We have to distinguish the two conditions of thalassemia: transfusion-dependent and non-transfusion-dependent. Those transfusion-dependent have a standard of care, which is mainly based on regular transfusion -more or less 2 or 3 units of blood every three weeks and iron chelation to remove the iron accumulated by transfusion. The non-transfusion-dependent thalassemia patients is a definition which includes those thalassemia patients who have quite severe anemia, not requiring a regular transfusion. These patients are able to produce an amount of hemoglobin which allows them to survive without a regular transfusion. They may need occasional transfusions during pregnancy, for example, during infection. But, you know, they may cope with a hemoglobin level around seven or eight. In both cases, the driver of the pathophysiology of the disease is the ineffective erythropoiesis because in beta-thalassemia, which is the form of thalassemia we are mainly focused on, there is a reduced production or even absence of production of the beta-globin chain. So alpha- and beta-globin, which are usually paired to form the hemoglobin, they are unpaired. So, this situation leads to a free alpha globin chain with precipitates within the red cells, causing ineffective erythropoiesis in the bone marrow. In the transfusion-dependent form, we try to reduce or suppress the ineffective erythropoiesis by transfusion. In non-transfusion-dependent, we don’t really manage to control ineffective erythropoiesis. So there is a residual ineffective erythropoiesis which, at the end of the day, is responsible for chronic anemia. So, we may transfuse also these patients with the non-transfusion-dependent to keep their hemoglobin higher and to suppress the ineffective erythropoiesis. But of course, although the standard of care and transfusion made possible a better and longer survival of these patients, it’s still quite a demanding situation. 

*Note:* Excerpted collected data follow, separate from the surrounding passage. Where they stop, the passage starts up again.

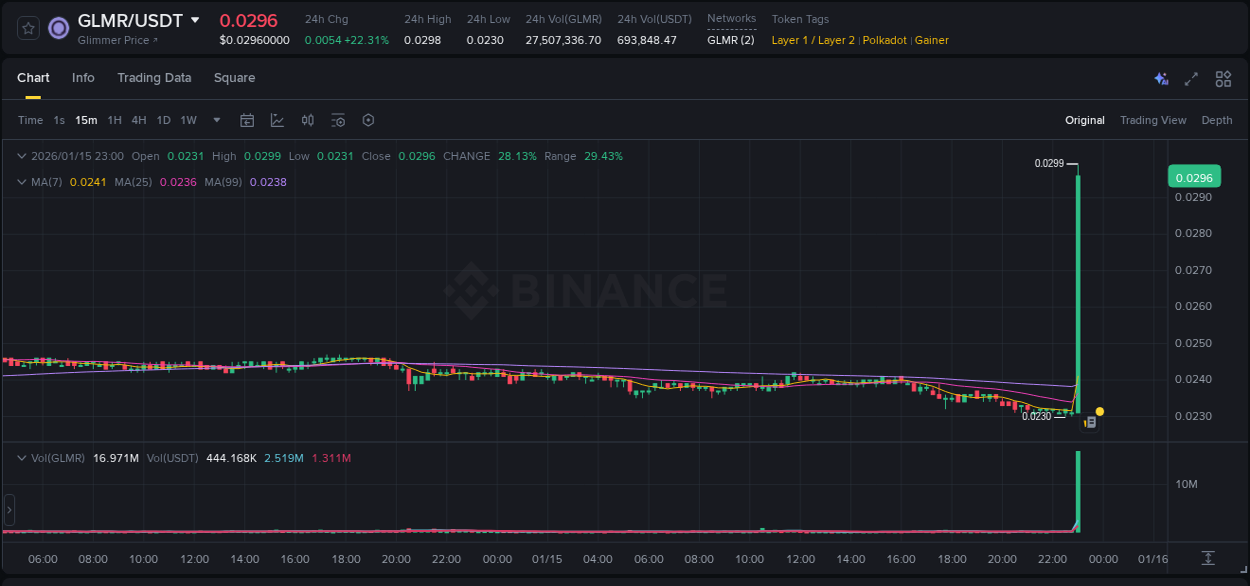
Task: Open the GLMR/USDT pair selector dropdown
Action: 196,20
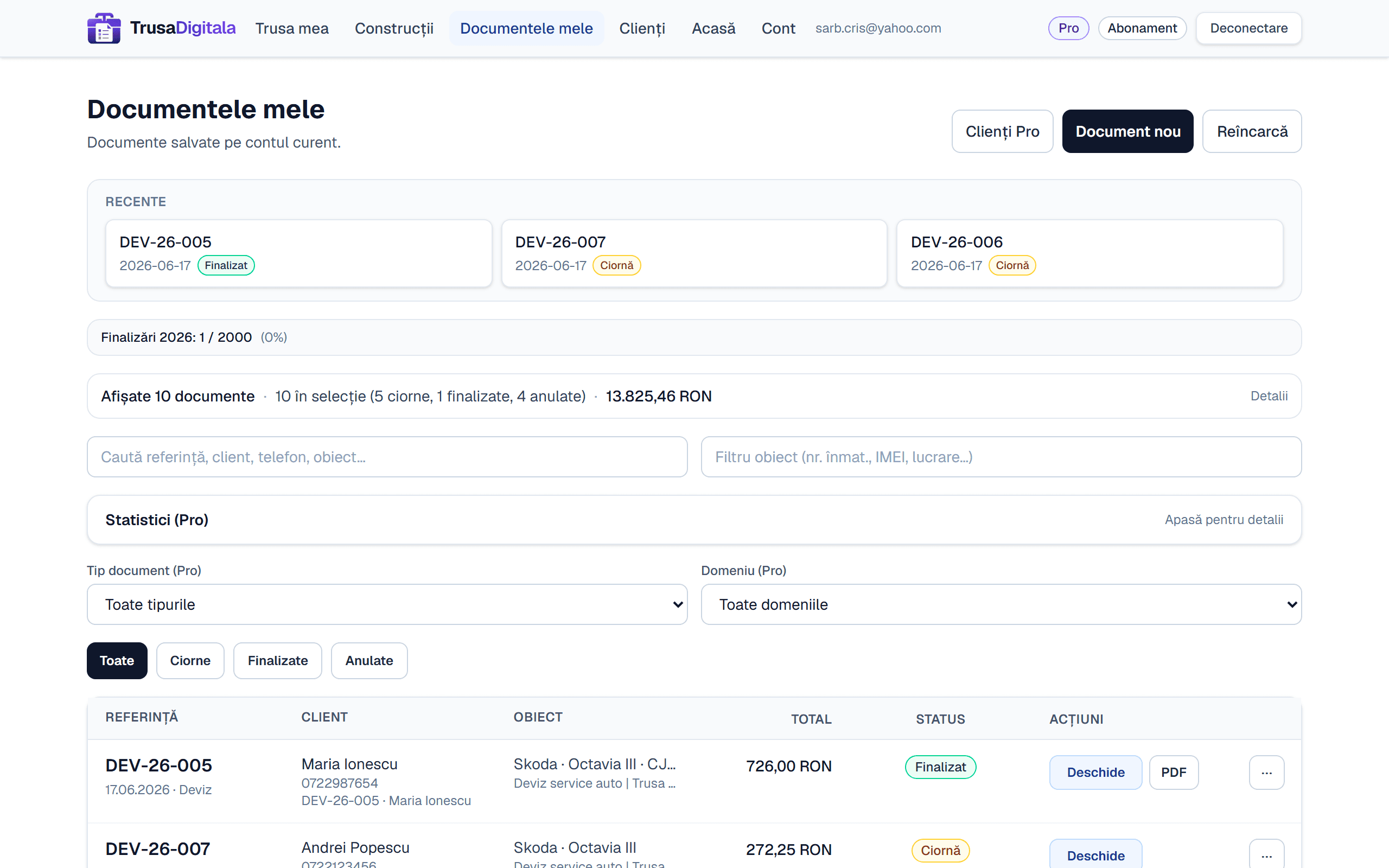Download PDF for DEV-26-005

click(1173, 772)
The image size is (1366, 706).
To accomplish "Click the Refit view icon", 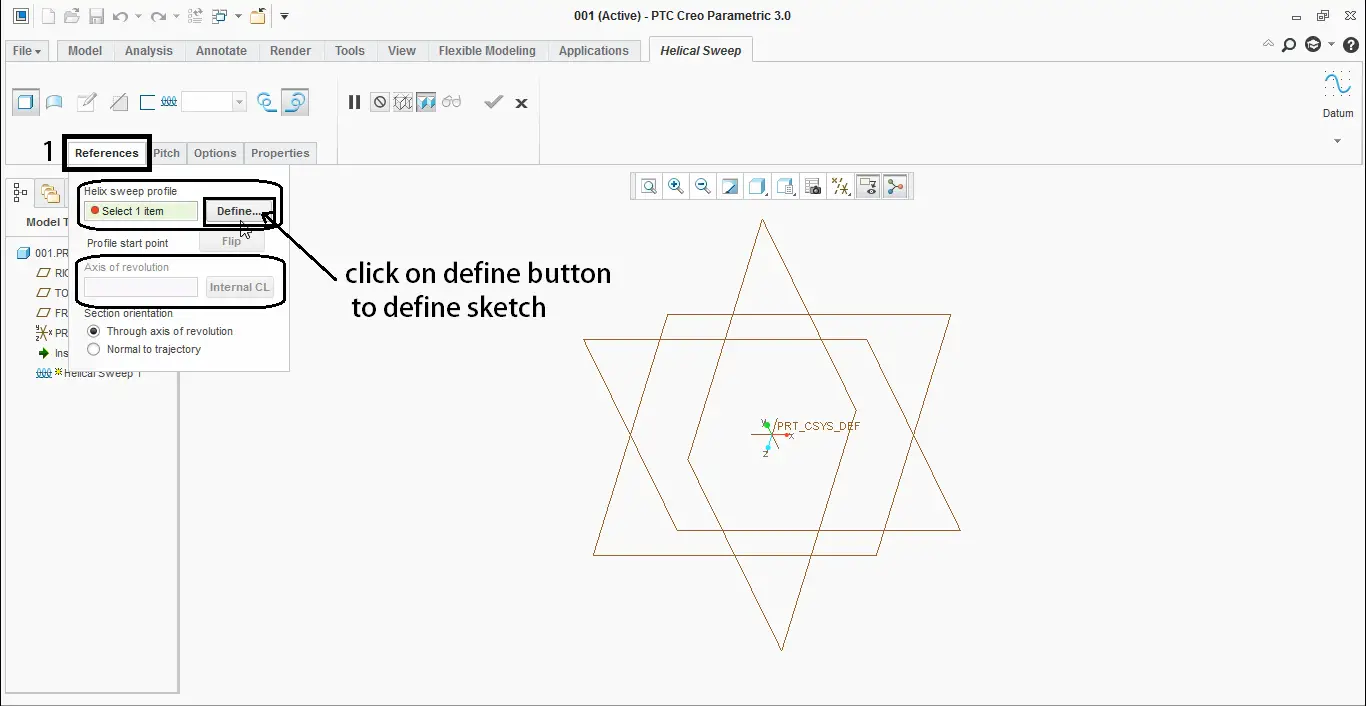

Thus, since quite a long time ago, a lot of effort has been put into trying to find a way to control ineffective erythropoiesis. And eventually, one drug was, made available, luspatercept, which has already been approved for the treatment of anemia in transfusion-dependent or thalassemia patients, dating back to 2019 and 2020 for EMA. But more recently, this year it’s been approved also for non-transfusion-dependent thalassemia patients. 

What does luspatercept do? In one case, it is reducing the transfusion burden. In the other case, it is increasing the level of hemoglobin by equal to or more than one gram. So, this was a great success. The two studies, BELIEVE for TDT and BEYOND for NTDT, prompted the registration of the drug and now they are in a long-term follow-up. So, the studies, in both cases, have been completed. And now, for TDT, some data will be presented here at ASH. There is a long-term follow-up, including those patients who were already on luspatercept during the study and those who were allowed to cross over from placebo. 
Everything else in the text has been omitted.